Gustafson Lab: Using basic biology to develop novel therapies for pediatric cancer.
A deep mechanistic understanding of targeted anti-cancer therapies is critical to success in the clinic.
UCSF Pediatric Oncology/ Helen Diller Cancer Center
New therapeutic development and clinical translation in cancer requires a solid understanding of basic tumor biology. The Gustafson lab focuses on new basic biological discoveries in cancer and leveraging these to develop novel therapies. We use in vitro cell systems, mouse models of cancer, and human tumor samples, with a particular focus on childhood cancers.

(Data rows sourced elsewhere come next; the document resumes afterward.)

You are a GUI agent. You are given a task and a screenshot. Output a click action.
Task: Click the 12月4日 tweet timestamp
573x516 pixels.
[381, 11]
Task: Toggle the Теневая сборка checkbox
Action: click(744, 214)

One focus has been the discovery and development of novel targeted therapies to treat MYC driven cancers, particularly neuroblastoma. Pathways which regulate MYC proteins are central to neuroblastoma, as well as a wide array of other pediatric and adult cancers. MYCN is prominently amplified in high-risk neuroblastoma, which accounts for 15% of over-all childhood cancer mortality and neuroblastoma is widely considered a model MYC-protein driven disease. Most recently we have discovered a new class of conformation-disrupting Aurora A inhibitors (CD-AURKi) with CD532 as our lead compound. These CD-AURKi potently inhibit Aurora Kinase A and downregulates MYCN protein in neuroblastoma cells. Using co-crystal structures, cell culture models, and structure-activity relationships, we have shown that CD532 acts via a novel allosteric mechanism whereby a kinase inhibitor is used to drug an undruggable transcription factor (Gustafson et al, 2014). There are ongoing efforts to further develop this class of drugs in the lab, potentially partnering with industry.
We are also translating drugs currently in development into the clinic. Thus far, we have performed pre-clinical testing and mechanistic studies for MYCN directed therapies in neuroblastoma including inhibitors of the PI3K/mTOR, BRD4, and Aurora A kinase pathways. We have ongoing efforts to develop novel, high-throughput assays to discover novel-novel drug combinations to treat childhood cancers.
Our lab is also involved in mouse modeling. We have several new projects to leverage our experience with mouse models of neuroblastoma for pre-clinical immunotherapy discovery and testing.
The major research goal of our laboratory is discover mechanisms of cancer signaling to leverage novel therapeutic development.